SCTransNet: Spatial-channel Cross Transformer Network for Infrared Small Target Detection

Shuai Yuan,Hanlin Qin,Xiang Yan,Naveed AKhtar,Ajmal Mian
DOI: https://doi.org/10.1109/TGRS.2024.3383649
2024-04-30
Abstract:Infrared small target detection (IRSTD) has recently benefitted greatly from U-shaped neural models. However, largely overlooking effective global information modeling, existing techniques struggle when the target has high similarities with the background. We present a Spatial-channel Cross Transformer Network (SCTransNet) that leverages spatial-channel cross transformer blocks (SCTBs) on top of long-range skip connections to address the aforementioned challenge. In the proposed SCTBs, the outputs of all encoders are interacted with cross transformer to generate mixed features, which are redistributed to all decoders to effectively reinforce semantic differences between the target and clutter at full scales. Specifically, SCTB contains the following two key elements: (a) spatial-embedded single-head channel-cross attention (SSCA) for exchanging local spatial features and full-level global channel information to eliminate ambiguity among the encoders and facilitate high-level semantic associations of the images, and (b) a complementary feed-forward network (CFN) for enhancing the feature discriminability via a multi-scale strategy and cross-spatial-channel information interaction to promote beneficial information transfer. Our SCTransNet effectively encodes the semantic differences between targets and backgrounds to boost its internal representation for detecting small infrared targets accurately. Extensive experiments on three public datasets, NUDT-SIRST, NUAA-SIRST, and IRSTD-1k, demonstrate that the proposed SCTransNet outperforms existing IRSTD methods. Our code will be made public at
Computer Vision and Pattern Recognition
What problem does this paper attempt to address?

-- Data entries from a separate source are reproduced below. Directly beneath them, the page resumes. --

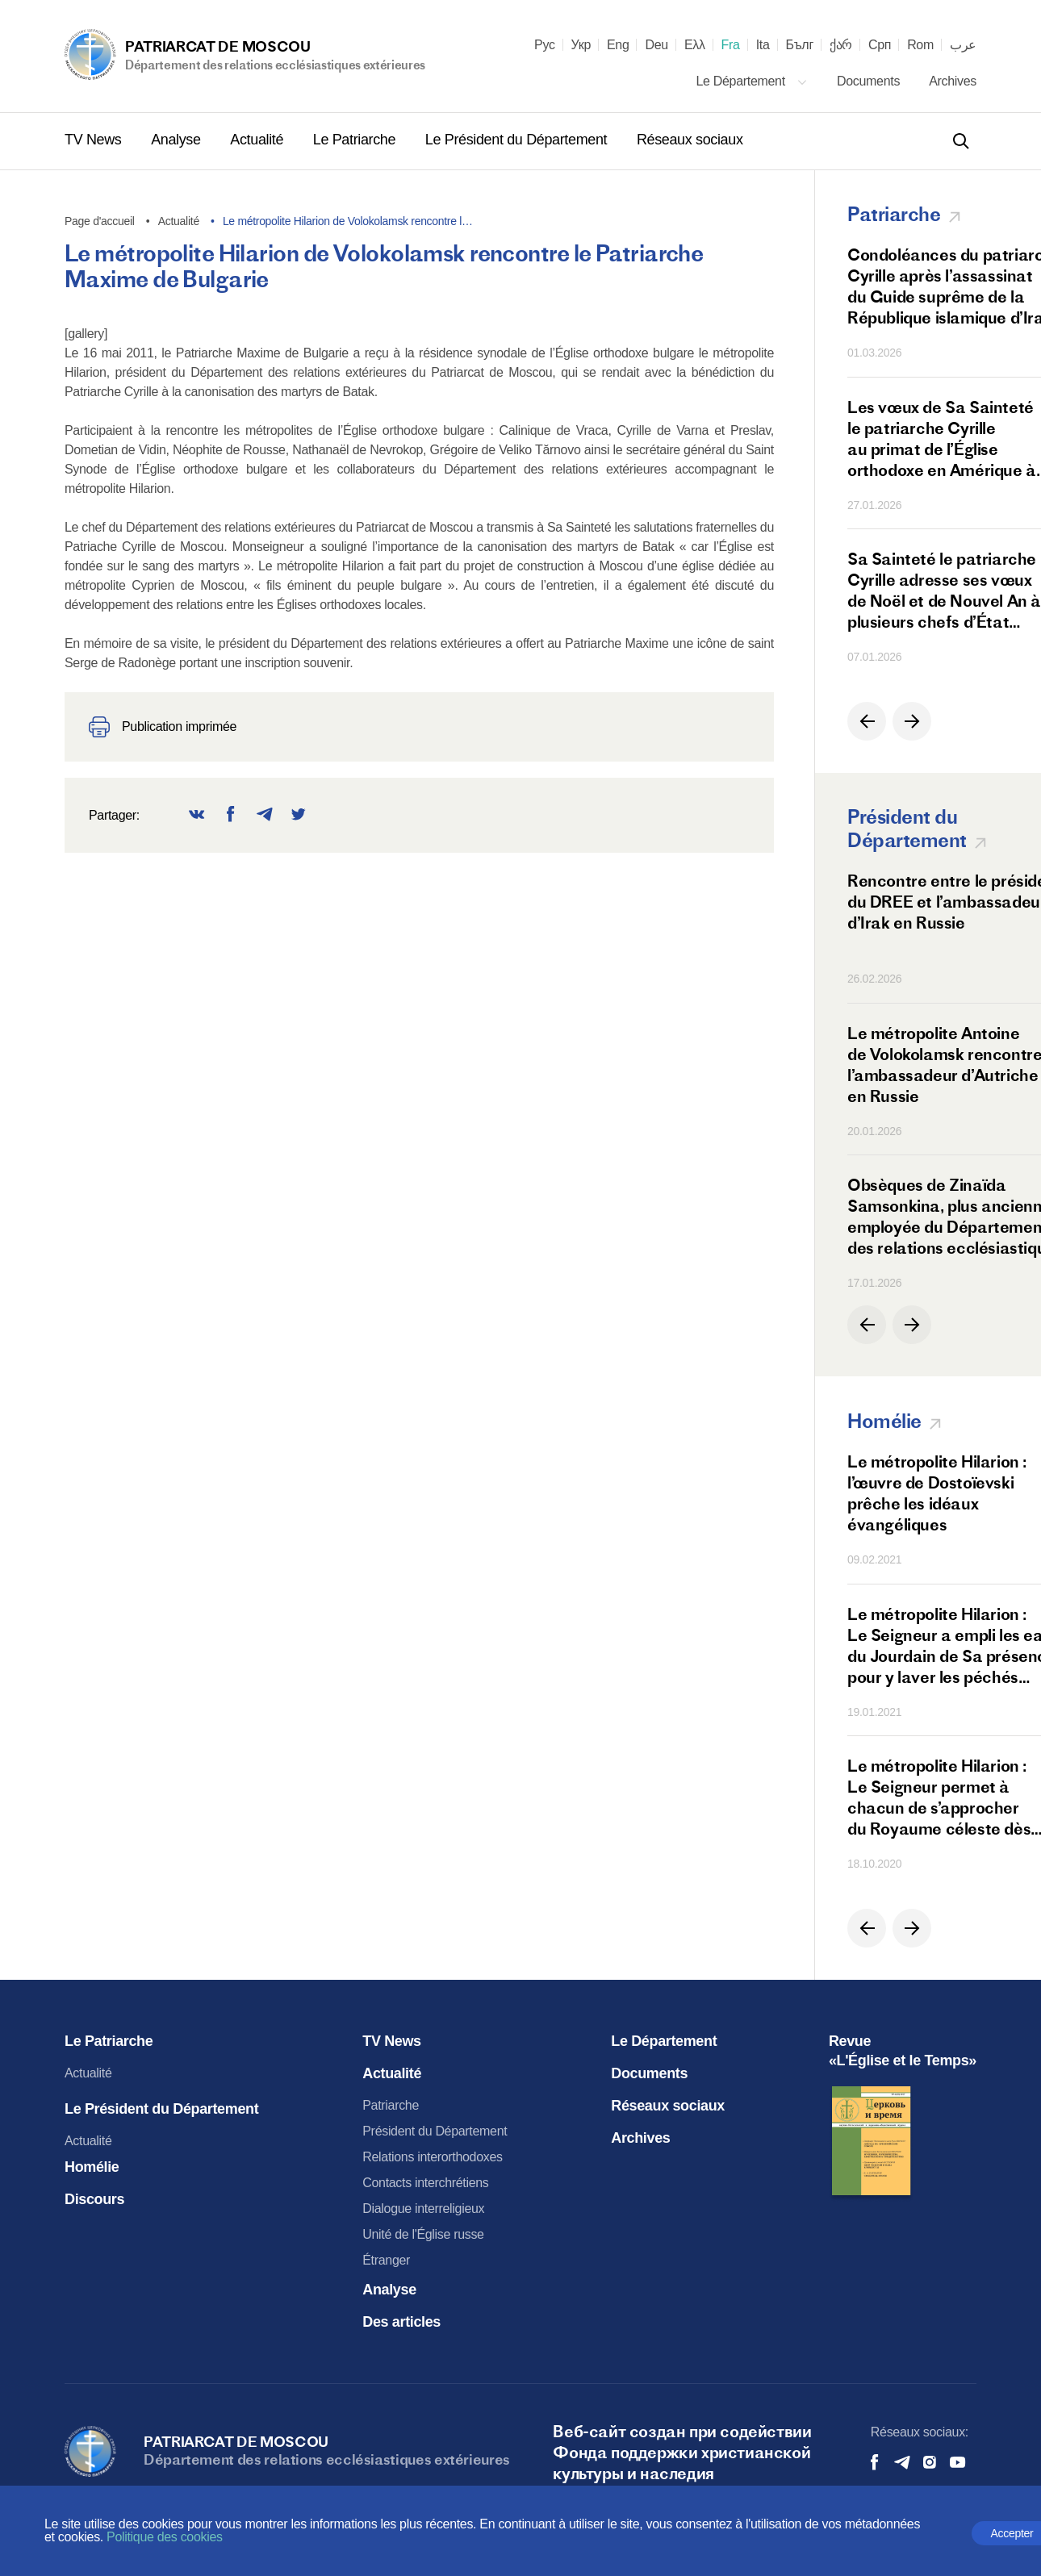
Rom (920, 45)
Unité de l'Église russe (422, 2234)
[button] (866, 721)
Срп (879, 45)
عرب (963, 45)
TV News (95, 140)
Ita (763, 45)
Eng (618, 45)
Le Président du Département (518, 140)
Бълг (799, 45)
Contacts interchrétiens (425, 2183)
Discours (94, 2199)
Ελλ (694, 45)
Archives (952, 81)
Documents (870, 81)
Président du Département (434, 2131)
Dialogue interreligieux (423, 2208)
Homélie (92, 2167)
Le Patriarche (356, 140)
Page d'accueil (100, 221)
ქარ (841, 45)
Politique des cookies (165, 2537)
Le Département (752, 81)
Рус (544, 45)
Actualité (258, 140)
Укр (581, 45)
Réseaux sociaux (690, 140)
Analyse (177, 140)
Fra (730, 45)
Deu (656, 45)
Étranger (386, 2260)
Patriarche (390, 2105)
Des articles (401, 2322)
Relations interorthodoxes (432, 2157)
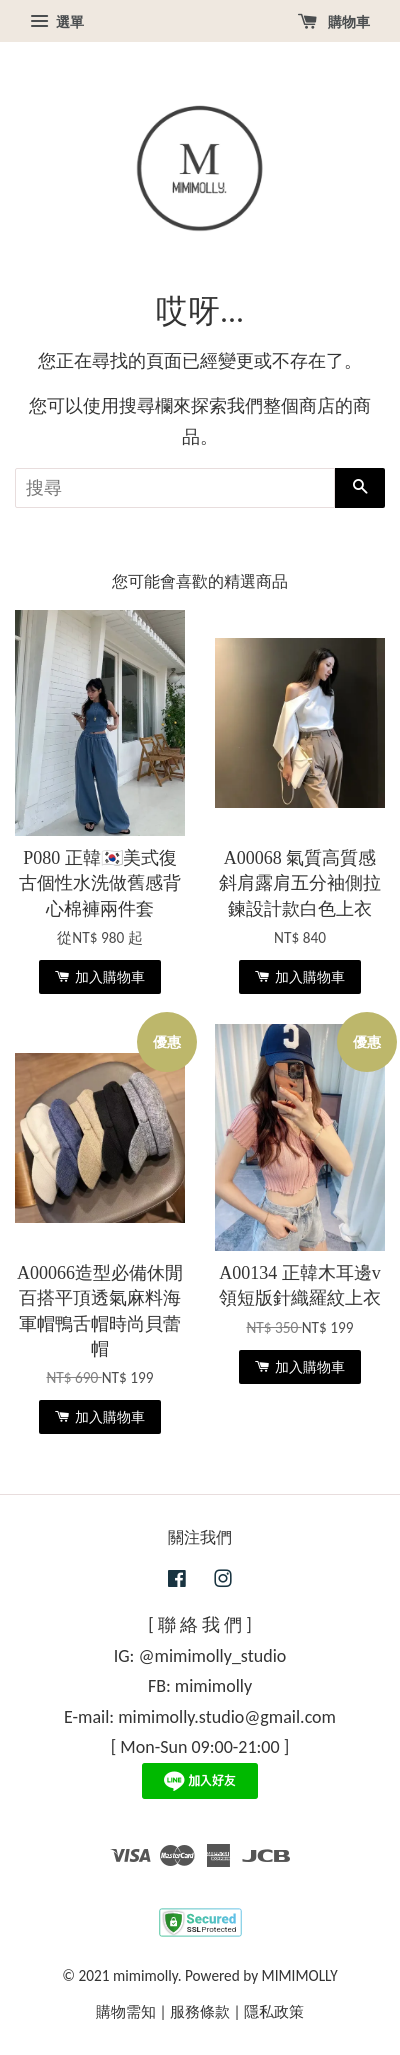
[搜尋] (175, 488)
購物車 (334, 22)
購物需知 (126, 2011)
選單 (57, 22)
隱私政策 (274, 2011)
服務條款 (200, 2011)
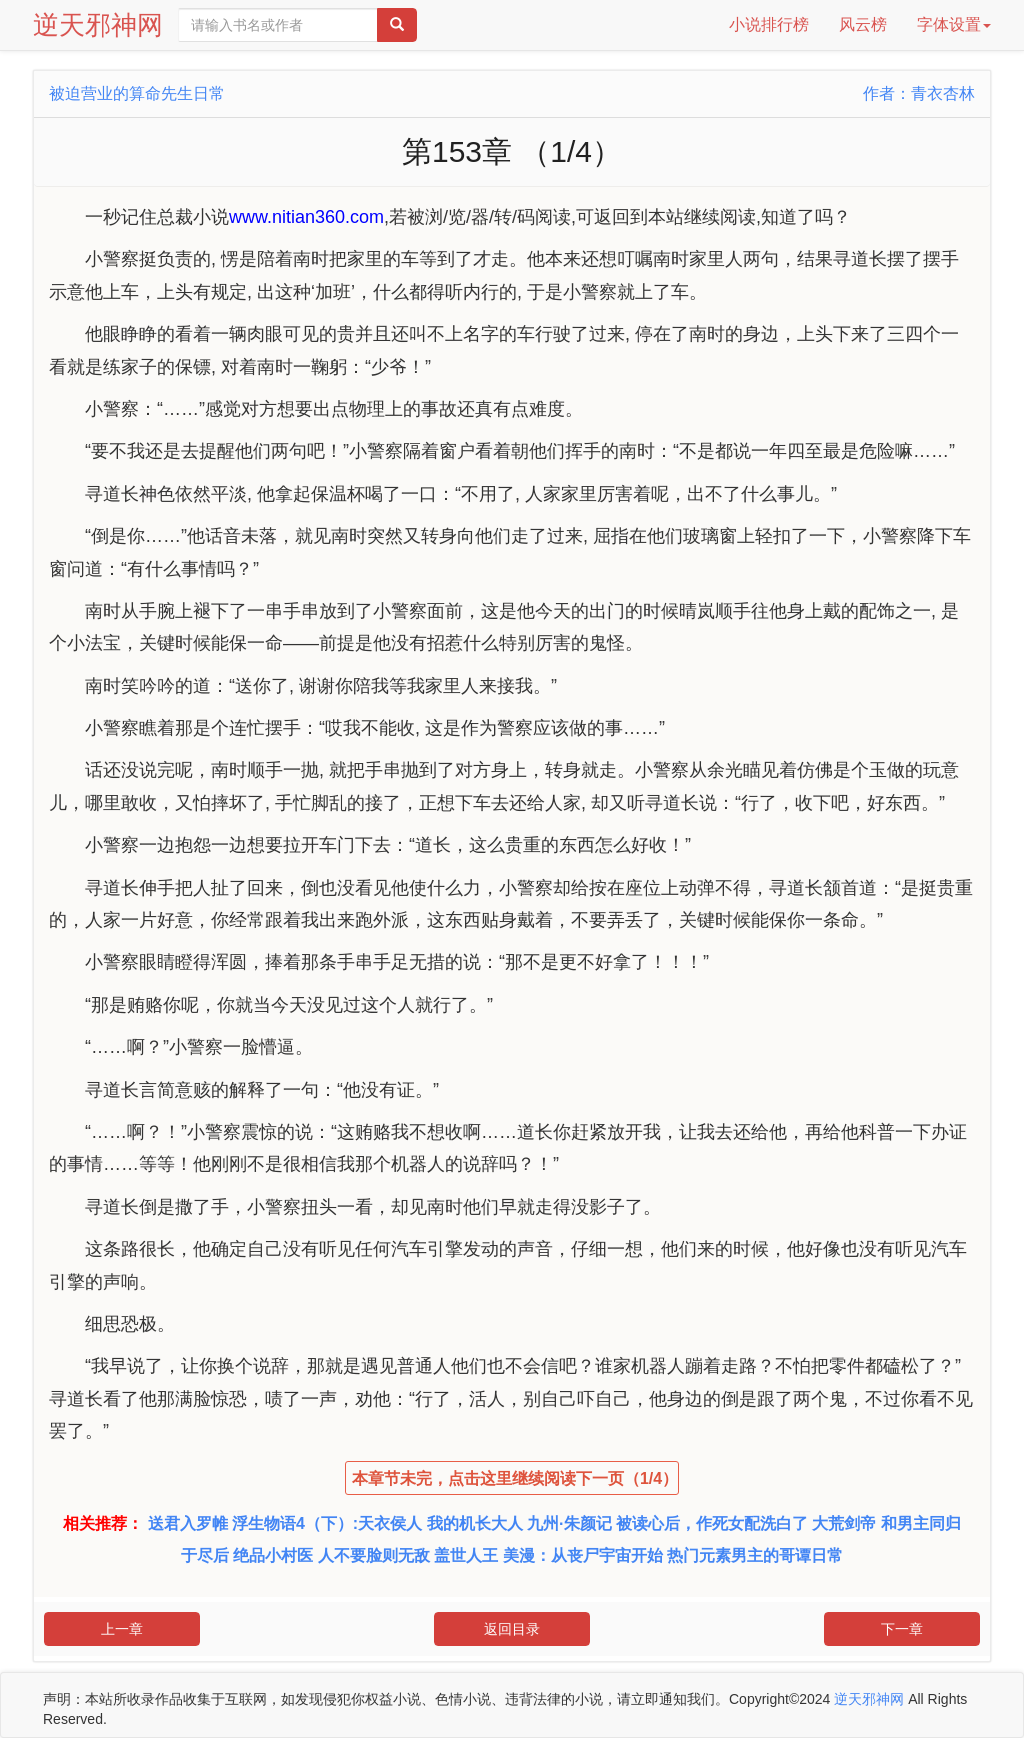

This paper proposes a new solution to the problem of Infrared Small Target Detection (IRSTD). Specifically, the paper addresses the following key issues: 1. **Limitations of Existing Technologies**: Although methods based on U-shaped neural networks have made significant progress in infrared small target detection, they often neglect effective modeling of global information, leading to performance degradation when the background and target are highly similar. 2. **Proposed New Method**: The authors propose a new architecture called "Spatial-channel Cross Transformer Network" (SCTransNet), which enhances the interaction between different levels of features by utilizing Spatial-channel Cross Transformer Blocks (SCTBs) on long-distance skip connections, thereby improving detection performance. 3. **Core Components**: - **SCTBs**: Comprising two key parts, namely Spatial-embedded Single-head Channel-cross Attention (SSCA) and Complementary Feedforward Network (CFN). SSCA is used to exchange local spatial features and global channel information, while CFN enhances feature discrimination through a multi-scale strategy and promotes cross-spatial-channel information interaction. 4. **Experimental Validation**: Extensive experiments on three public datasets (NUDT-SIRST, NUAA-SIRST, and IRSTD-1K) demonstrate that the proposed SCTransNet outperforms existing infrared small target detection methods. In summary, this paper aims to address the current challenge of distinguishing between background and target in infrared small target detection by introducing a novel spatial-channel cross Transformer structure to achieve this goal.